When you rewind the sands of time back to 2010, the swashbuckling Prince of Persia series was still in full swing. Since its 1989 debut, Jordan Mechner‘s brainchild has brought upon the gaming industry a lasting impact which most notably manifested in the Tomb Raider and Assassin’s Creed franchises. But the worlds of Persia, Italy, France and Egypt are still different. Instead of an Animus, our prince deals with magical daggers, combat mechanics override stealth, and there are no haystacks in sight.

So in 2017, why has the popularity of one of the most influential action adventure games waned? Falcon dissects the reasons.

Almost five years ago, Ubisoft said the PoP franchise would be put on hold until the right time. “All our franchises are always in gestation…They’re cooking. Some are cooking longer than others, but they’re cooking” were the precise words of Ubisoft Europe’s Alain Corre.

However, cooking something for too long leads to an inevitable conclusion: it will get burnt.
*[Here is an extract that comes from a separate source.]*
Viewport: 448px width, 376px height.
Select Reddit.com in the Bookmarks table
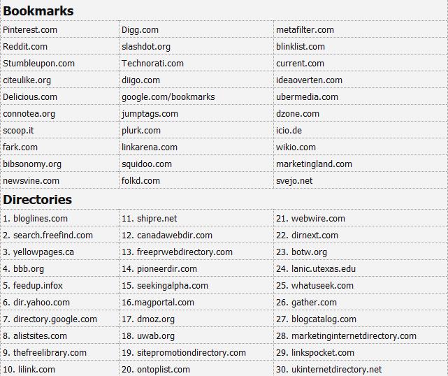click(25, 47)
Prince of Persia: Assassins

Believe it or not, the first title in the Assassin’s Creed chain was intended to be a Prince of Persia game. Instead of thwarting Jaffar’s minions, the player would become the Prince’s guardian.

The Warrior Within Sales Plateau

Compared to the massively successful The Sands of Time, 2004’s Warrior Within only managed to cough up 800,000 copies—a grave diagnosis for the future of the series. Fortunately, The Two Thrones and 2008 entry Prince of Persia turned things around, but it wouldn’t be enough.

Assassin’s Creed Outshines the PoP Rebirth

To Ubisoft’s surprise, the story of Desmond Miles resonated with gamers so strongly it translated into astronomically high sales figures. Stagnating at around 2.2 copies million, the reimagined 3D Prince of Persia couldn’t keep up with the behemoth that was Assassin’s Creed, which reached 10 million.

Ubisoft Devotes its Energy to Assassin’s Creed 

Seeing the success of the original Assassin’s Creed game, good old Ubi started pumping out new AC titles every year. As a whole, the franchise has surpassed 100,000,000 copies in units sold. The Prince of Persia profits simply weren’t in the same league.

So what does all this mean for Prince of Persia fans? Is the series dead? Call me overly optimistic, but I think a good franchise can never really die. Whether there is in fact a new game in development is still unknown, however, if Ubisoft plans to revive Prince of Persia, it’s going to need fresh ingredients and a new oven—only then can it be baked to perfection. Besides, I’ve missed seeing that evil vizier on my screen.